**Work to complete:** Quote the material below from the line containing "The width and height of the screenshot is (542, 2576)." through the end, leaving out the pictures.

**Records shown:**
⟨

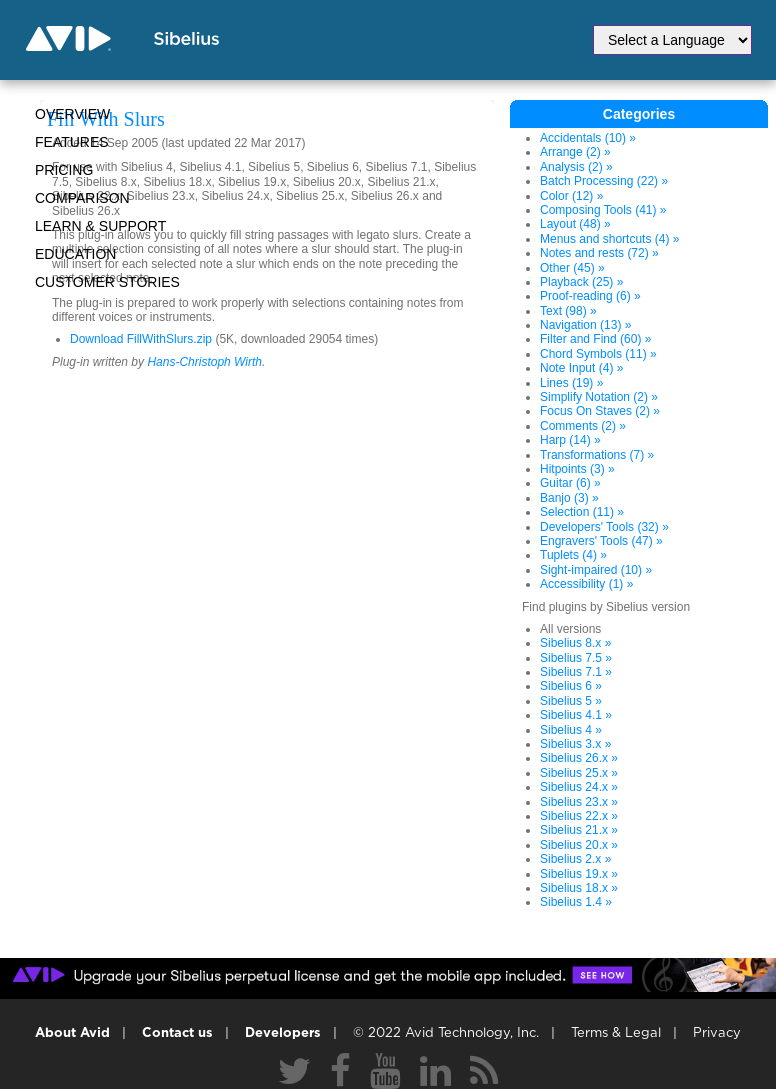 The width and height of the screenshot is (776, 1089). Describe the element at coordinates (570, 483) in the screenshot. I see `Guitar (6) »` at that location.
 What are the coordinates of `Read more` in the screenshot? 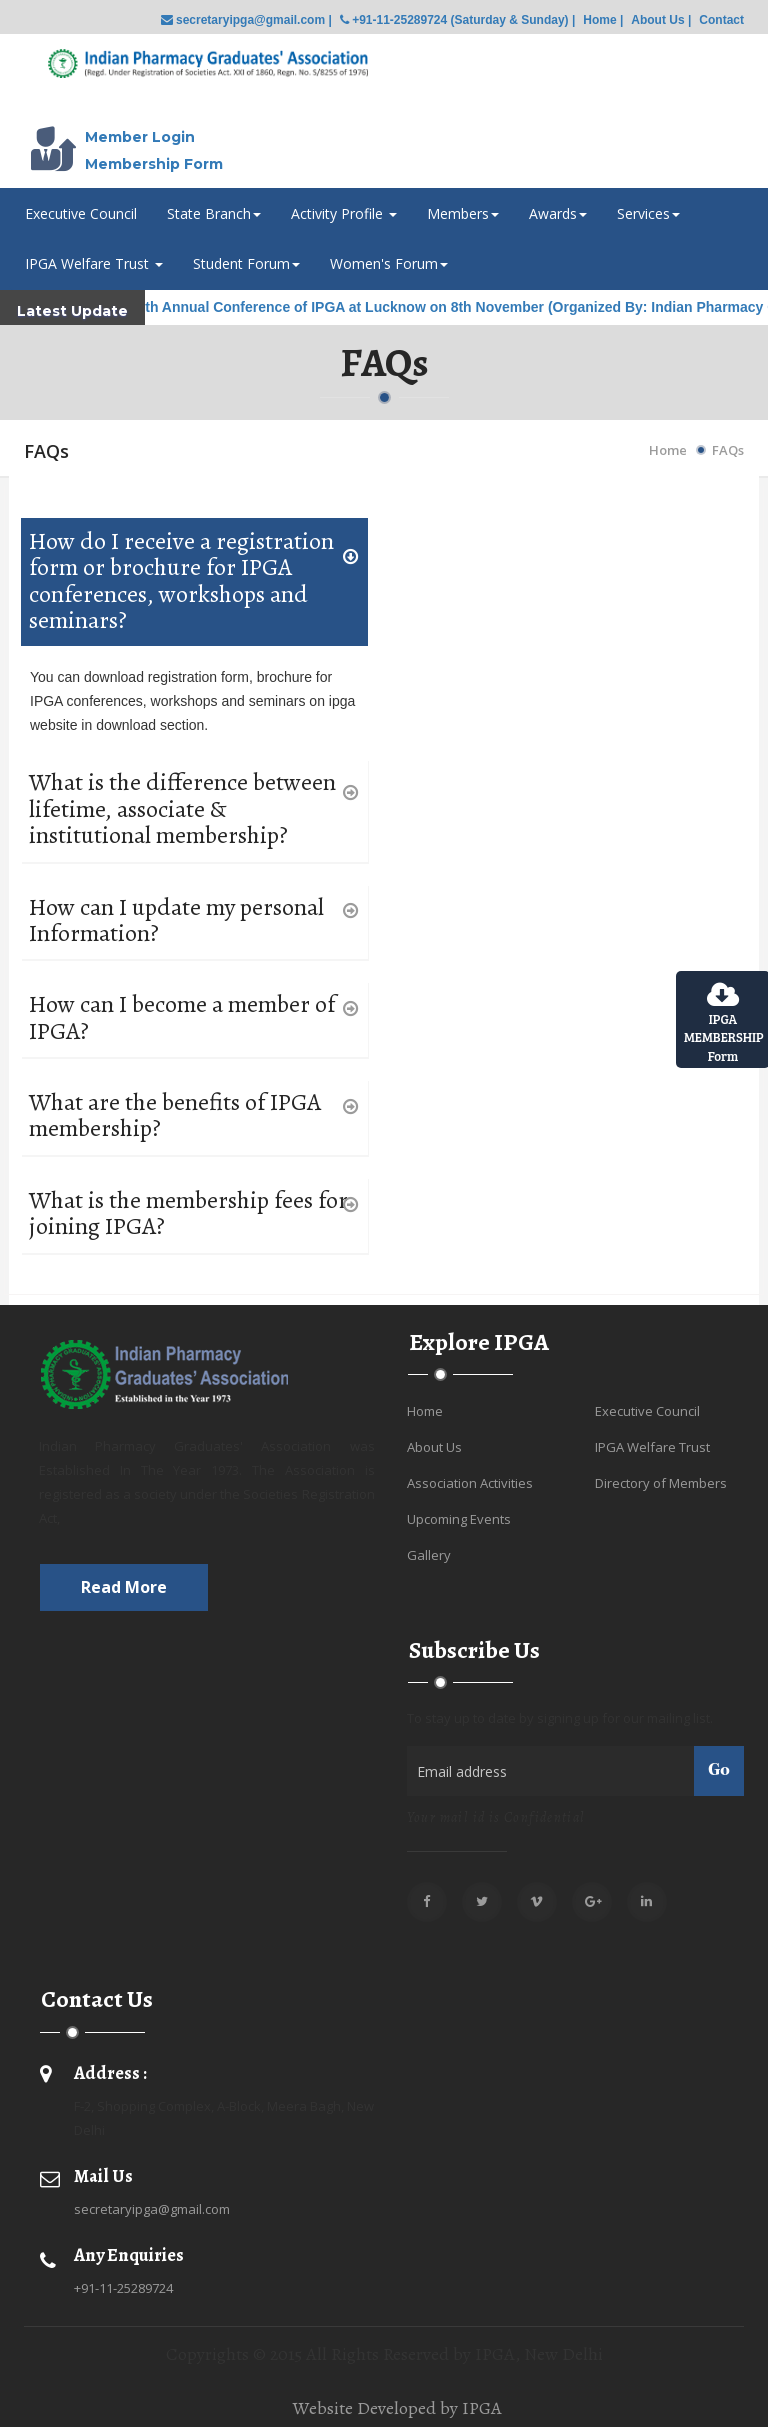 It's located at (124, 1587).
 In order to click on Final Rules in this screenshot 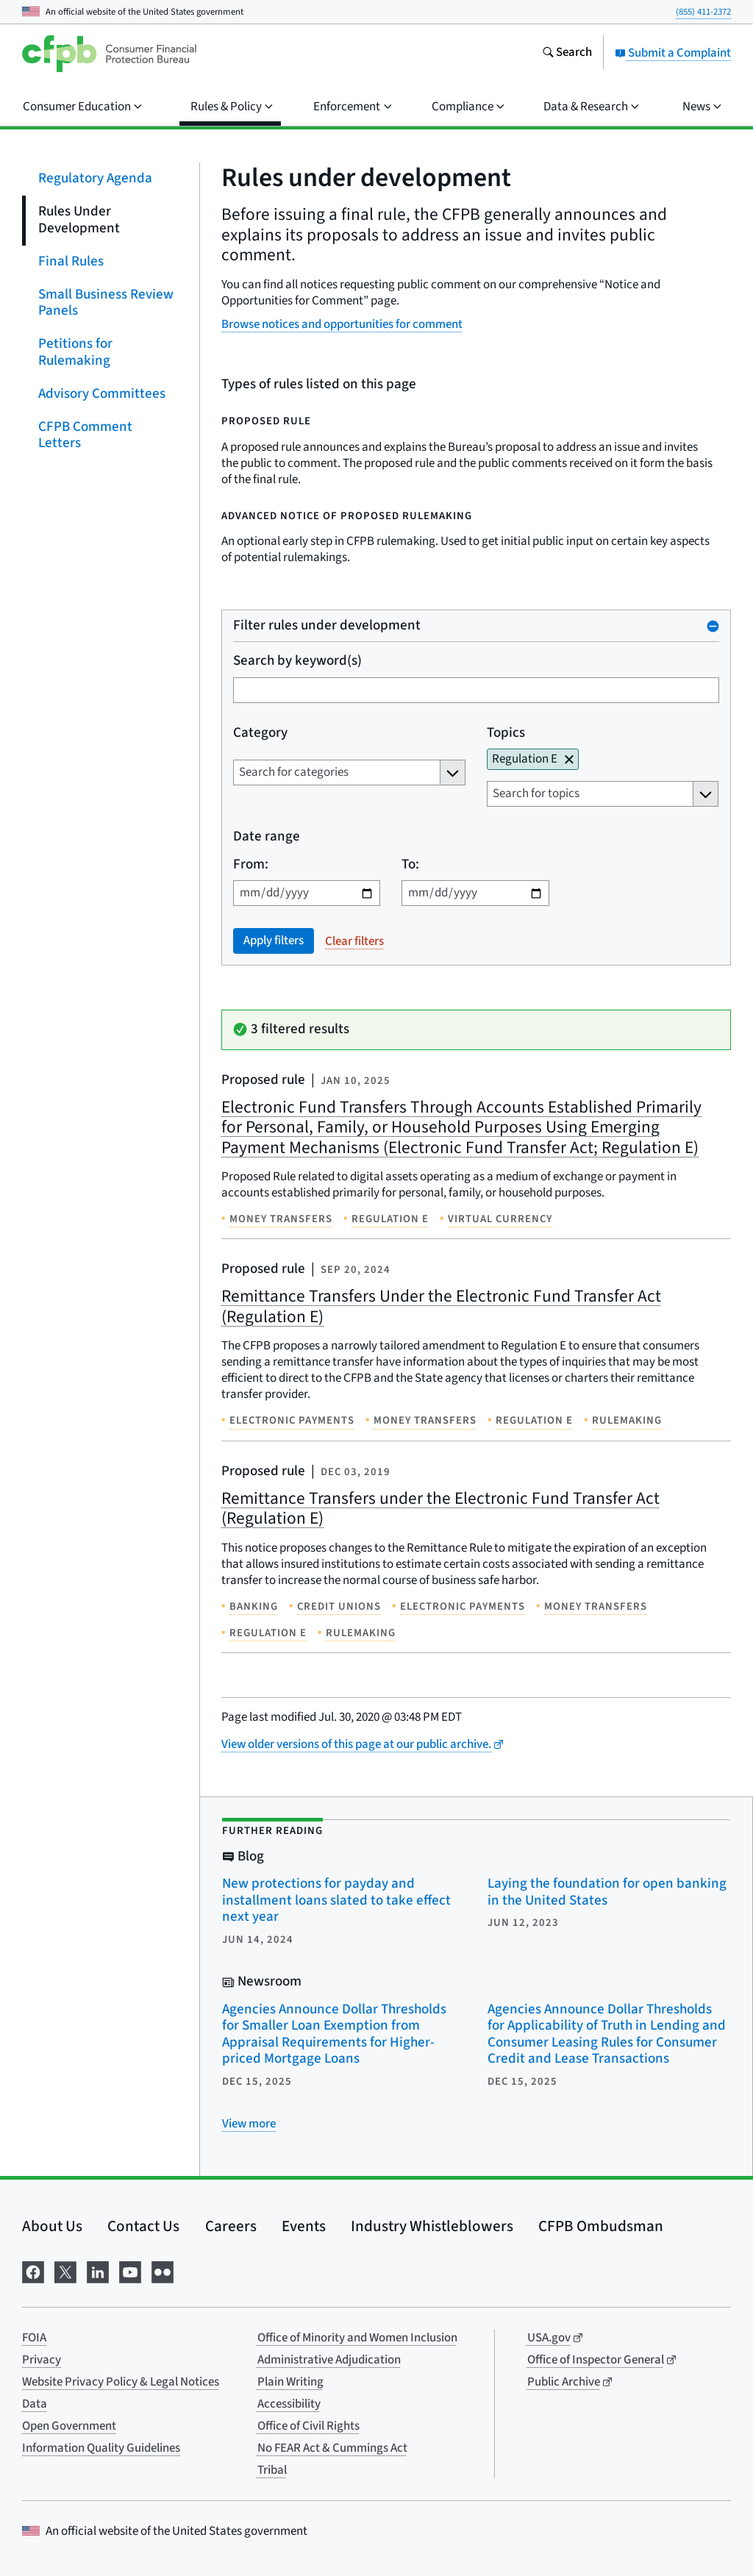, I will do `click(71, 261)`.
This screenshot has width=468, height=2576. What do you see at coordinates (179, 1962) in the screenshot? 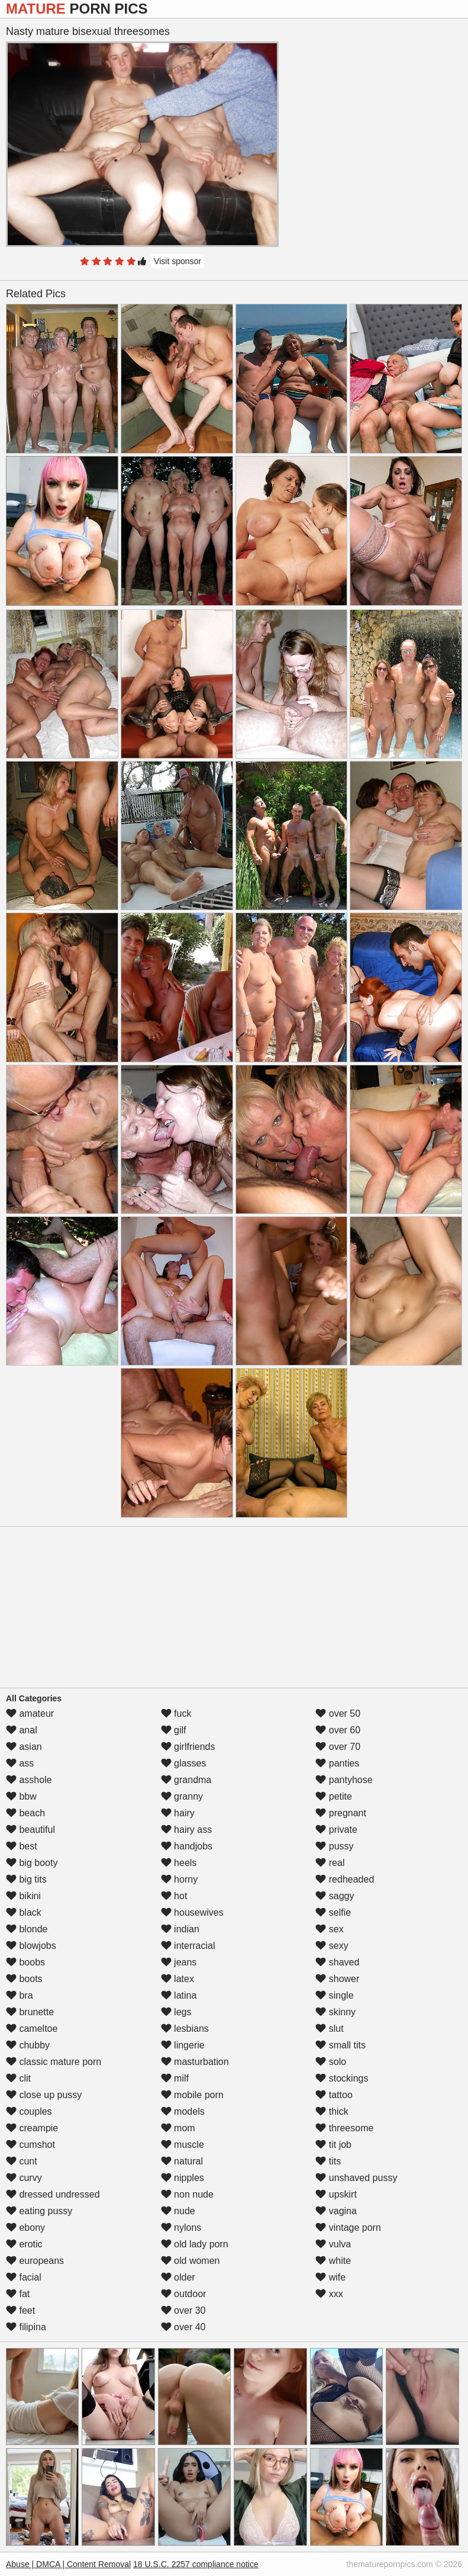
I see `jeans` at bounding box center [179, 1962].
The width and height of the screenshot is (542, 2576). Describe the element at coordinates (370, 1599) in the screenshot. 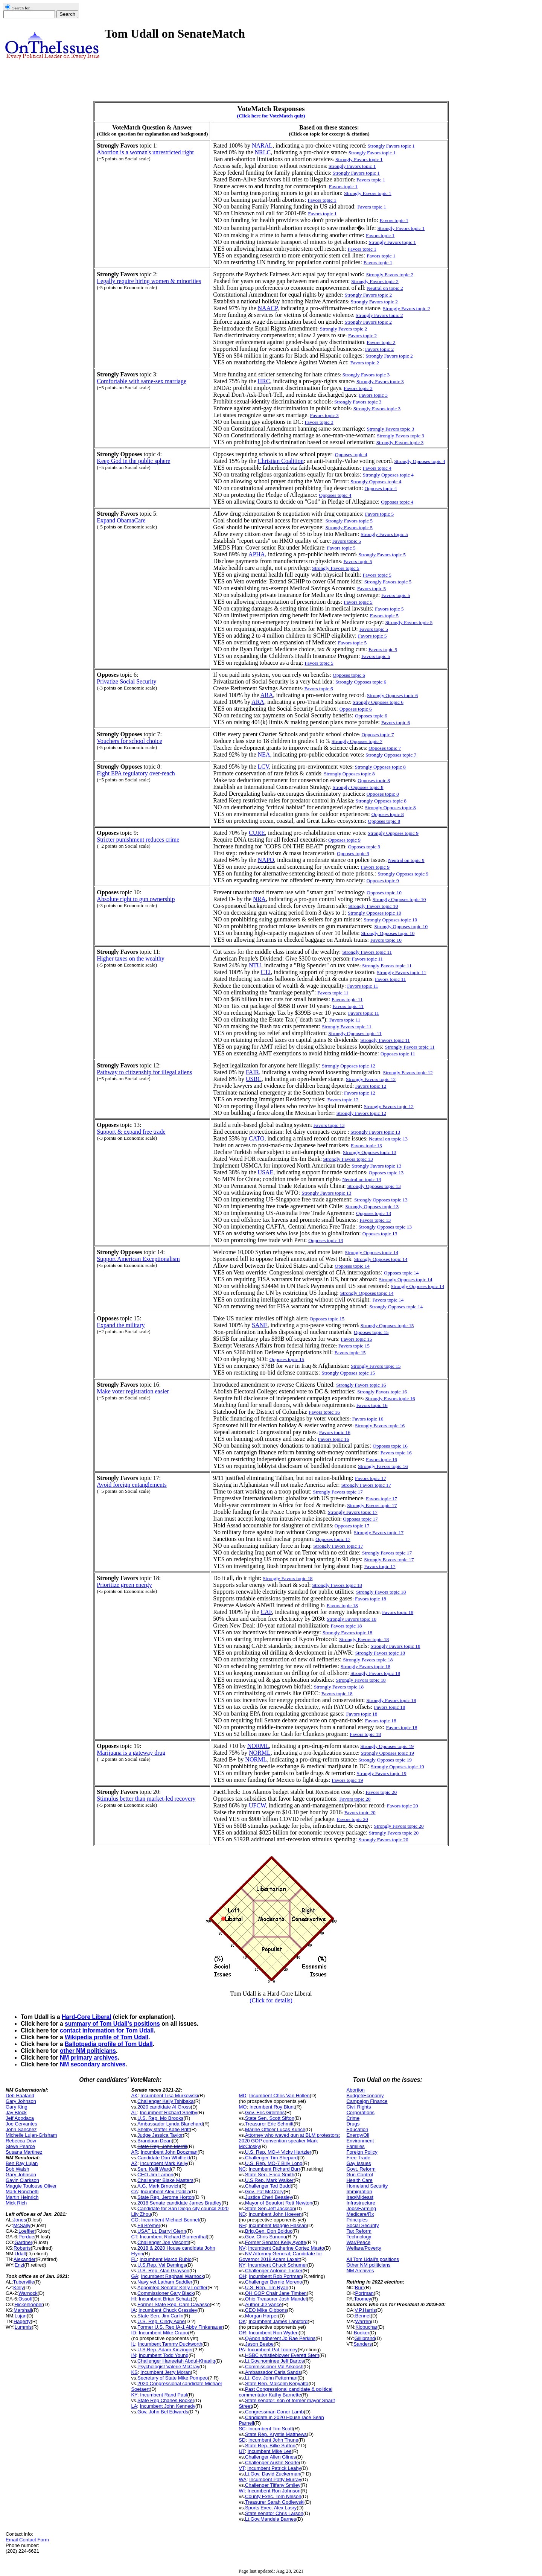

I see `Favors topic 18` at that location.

⟩

**The reply:**
The width and height of the screenshot is (542, 2576). Describe the element at coordinates (370, 1599) in the screenshot. 

I see `Favors topic 18` at that location.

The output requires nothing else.